Now I’m not sure if A-Rod is lying through his teeth with that statement. Telling the truth isn’t exactly his forte. Maybe he’s receiving really bad (or really good) advice from the cut men in his corner but either way, I can tell you this.
If A-Rod takes the fall, the proverbial shit will hit the fan and it will stink worse than ever before. If he, willingly or unwillingly, becomes the fall guy and is given a lifetime ban from the sport, he’ll come cleaner than Jose Canseco did in Juiced. He’ll sing louder than Henry Hill at the end of Goodfellas and you know what? At least that would put an end to this mess.
Think about it. Major League Baseball bans Alex Rodriguez for life. The Players Union throws him under the bus, making him baseball’s ultimate sacrificial lamb. The New York Yankees void the remainder of his contract. What else does A-Rod have to lose other than to tell every explicit detail of who took what, when and where? At least we’ll be one step closer to the closure the sport so desperately needs.
So at this point, even though we’ve despised him in the past for simply doing what everyone else in the sport was doing but better (except in the post-season – gratuitous dig), why wouldn’t we want A-Rod to become the sports’ last martyr, particularly if he’s willing to accept that role?
We want the truth and we can damn well handle it. So I say, you GO, A-Rod! Accept the lifetime ban and sing like a canary. Tweet, tweet, mon frère. Your conscience will thank you in the morning.
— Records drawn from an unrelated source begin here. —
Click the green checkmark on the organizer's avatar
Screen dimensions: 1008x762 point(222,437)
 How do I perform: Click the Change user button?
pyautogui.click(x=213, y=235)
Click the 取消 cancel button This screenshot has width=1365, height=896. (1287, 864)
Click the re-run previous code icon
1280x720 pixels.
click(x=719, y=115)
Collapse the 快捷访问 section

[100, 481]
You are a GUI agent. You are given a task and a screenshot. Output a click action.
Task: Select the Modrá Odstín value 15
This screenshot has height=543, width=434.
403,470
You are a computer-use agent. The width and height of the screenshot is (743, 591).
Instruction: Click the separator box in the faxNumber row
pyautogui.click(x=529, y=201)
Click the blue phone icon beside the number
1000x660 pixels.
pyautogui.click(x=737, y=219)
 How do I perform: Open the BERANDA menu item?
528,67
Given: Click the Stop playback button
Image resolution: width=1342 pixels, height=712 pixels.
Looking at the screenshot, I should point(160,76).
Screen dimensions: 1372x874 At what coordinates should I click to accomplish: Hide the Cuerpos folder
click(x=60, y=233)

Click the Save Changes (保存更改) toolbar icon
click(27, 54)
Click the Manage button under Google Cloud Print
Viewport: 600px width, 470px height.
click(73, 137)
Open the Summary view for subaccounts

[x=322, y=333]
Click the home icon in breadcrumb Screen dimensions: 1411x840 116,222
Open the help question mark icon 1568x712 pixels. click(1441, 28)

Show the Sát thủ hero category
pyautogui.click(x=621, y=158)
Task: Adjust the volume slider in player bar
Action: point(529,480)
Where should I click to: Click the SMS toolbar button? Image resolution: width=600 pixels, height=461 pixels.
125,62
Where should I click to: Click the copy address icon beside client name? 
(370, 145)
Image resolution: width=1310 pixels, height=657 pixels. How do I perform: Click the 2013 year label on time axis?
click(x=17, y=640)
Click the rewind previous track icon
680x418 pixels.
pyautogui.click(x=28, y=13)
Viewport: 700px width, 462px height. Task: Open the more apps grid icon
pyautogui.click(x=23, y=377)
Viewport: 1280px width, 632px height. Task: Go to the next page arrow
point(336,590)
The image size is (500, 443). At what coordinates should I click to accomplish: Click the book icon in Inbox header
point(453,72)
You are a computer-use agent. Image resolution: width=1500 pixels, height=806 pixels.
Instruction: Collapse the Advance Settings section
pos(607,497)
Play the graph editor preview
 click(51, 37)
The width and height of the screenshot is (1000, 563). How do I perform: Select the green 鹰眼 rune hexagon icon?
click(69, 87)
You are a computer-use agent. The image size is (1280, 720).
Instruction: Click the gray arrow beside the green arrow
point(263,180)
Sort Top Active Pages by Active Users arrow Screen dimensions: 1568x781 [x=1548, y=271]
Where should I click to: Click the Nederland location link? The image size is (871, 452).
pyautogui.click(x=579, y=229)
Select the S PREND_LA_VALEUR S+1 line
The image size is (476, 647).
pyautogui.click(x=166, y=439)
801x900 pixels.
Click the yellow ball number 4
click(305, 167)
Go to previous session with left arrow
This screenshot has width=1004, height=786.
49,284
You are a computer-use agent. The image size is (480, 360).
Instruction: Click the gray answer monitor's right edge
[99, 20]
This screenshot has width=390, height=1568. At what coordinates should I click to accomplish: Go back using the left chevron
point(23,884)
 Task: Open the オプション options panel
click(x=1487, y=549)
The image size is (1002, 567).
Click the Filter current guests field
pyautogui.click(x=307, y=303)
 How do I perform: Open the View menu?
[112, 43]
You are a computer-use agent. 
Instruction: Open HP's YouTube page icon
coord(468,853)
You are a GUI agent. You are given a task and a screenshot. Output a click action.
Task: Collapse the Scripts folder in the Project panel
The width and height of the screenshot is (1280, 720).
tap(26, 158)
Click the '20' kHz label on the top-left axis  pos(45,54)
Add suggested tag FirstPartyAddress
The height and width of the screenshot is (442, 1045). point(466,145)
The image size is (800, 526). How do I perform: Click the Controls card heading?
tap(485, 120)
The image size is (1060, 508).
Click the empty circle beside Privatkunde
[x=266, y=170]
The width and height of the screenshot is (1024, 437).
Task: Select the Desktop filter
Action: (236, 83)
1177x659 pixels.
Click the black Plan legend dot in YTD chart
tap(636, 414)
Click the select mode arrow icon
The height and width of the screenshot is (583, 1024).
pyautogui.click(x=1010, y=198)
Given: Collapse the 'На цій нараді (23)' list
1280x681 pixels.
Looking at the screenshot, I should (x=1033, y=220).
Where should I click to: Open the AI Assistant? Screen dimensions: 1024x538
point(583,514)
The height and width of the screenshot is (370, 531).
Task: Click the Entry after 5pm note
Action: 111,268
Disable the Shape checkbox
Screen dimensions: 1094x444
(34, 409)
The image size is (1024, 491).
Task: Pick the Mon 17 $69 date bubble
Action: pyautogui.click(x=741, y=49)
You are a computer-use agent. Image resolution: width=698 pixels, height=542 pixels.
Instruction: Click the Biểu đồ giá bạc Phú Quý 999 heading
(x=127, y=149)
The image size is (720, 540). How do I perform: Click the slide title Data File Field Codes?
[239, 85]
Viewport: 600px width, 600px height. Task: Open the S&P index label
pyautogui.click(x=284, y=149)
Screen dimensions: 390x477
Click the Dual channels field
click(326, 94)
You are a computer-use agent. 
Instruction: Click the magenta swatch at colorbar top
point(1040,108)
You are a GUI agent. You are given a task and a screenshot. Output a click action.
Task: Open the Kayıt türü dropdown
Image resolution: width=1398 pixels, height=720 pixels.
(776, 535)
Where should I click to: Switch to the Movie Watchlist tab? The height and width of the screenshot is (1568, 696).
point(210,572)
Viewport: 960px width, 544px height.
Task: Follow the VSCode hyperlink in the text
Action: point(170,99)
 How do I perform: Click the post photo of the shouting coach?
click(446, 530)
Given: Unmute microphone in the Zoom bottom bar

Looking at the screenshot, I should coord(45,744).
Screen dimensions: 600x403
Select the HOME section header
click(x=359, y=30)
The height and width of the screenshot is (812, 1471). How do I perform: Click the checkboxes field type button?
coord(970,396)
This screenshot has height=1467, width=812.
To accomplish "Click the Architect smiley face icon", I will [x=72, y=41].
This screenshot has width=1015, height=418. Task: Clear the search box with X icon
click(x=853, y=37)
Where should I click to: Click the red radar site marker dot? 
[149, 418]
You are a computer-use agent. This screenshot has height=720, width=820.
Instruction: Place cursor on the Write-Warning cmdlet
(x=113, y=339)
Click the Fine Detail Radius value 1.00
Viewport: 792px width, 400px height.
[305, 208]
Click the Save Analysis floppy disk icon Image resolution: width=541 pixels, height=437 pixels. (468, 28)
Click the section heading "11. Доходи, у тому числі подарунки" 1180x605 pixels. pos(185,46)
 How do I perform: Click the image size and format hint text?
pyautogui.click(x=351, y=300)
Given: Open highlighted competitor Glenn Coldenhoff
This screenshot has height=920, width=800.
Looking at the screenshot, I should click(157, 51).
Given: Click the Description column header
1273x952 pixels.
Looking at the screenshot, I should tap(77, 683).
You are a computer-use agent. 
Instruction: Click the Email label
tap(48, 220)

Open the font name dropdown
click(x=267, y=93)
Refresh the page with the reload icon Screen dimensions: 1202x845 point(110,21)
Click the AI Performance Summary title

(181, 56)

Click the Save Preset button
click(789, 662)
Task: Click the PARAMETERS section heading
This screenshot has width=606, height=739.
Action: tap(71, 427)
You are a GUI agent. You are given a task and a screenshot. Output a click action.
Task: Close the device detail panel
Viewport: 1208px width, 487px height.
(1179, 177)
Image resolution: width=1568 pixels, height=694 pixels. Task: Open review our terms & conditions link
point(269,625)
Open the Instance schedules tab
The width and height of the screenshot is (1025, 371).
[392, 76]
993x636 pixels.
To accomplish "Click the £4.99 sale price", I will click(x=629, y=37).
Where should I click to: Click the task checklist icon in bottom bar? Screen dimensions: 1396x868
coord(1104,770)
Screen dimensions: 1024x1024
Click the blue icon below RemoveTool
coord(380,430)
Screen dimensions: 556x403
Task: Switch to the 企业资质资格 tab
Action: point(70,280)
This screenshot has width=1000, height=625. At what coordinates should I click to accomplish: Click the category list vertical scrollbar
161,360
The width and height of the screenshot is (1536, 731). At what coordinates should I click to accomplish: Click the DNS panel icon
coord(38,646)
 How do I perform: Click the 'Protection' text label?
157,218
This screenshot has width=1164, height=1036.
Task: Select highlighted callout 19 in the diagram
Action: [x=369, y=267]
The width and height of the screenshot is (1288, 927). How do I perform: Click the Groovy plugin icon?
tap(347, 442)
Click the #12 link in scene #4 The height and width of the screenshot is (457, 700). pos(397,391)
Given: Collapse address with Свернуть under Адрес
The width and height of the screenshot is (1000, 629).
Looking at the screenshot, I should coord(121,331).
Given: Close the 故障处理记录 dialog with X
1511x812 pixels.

I heard a Jay Mohr interview with Pete Rose the other afternoon. Mohr asked Rose whether Hall of Fame induction was important to him. Clearly apologetic for the lies he told for so long, Rose answered no, self-confident that his contribution to the game was worthy enough. Make no mistake, steroids or not, Alex Rodriguez was a damn good baseball player, perhaps the most dominant hitting infielder we’ve ever seen. If his lifetime ban is what it takes to finally set the record straight, and he’s willing to accept that role, then that should be all the vindication A-Rod needs.
And that is finally something worth rooting for.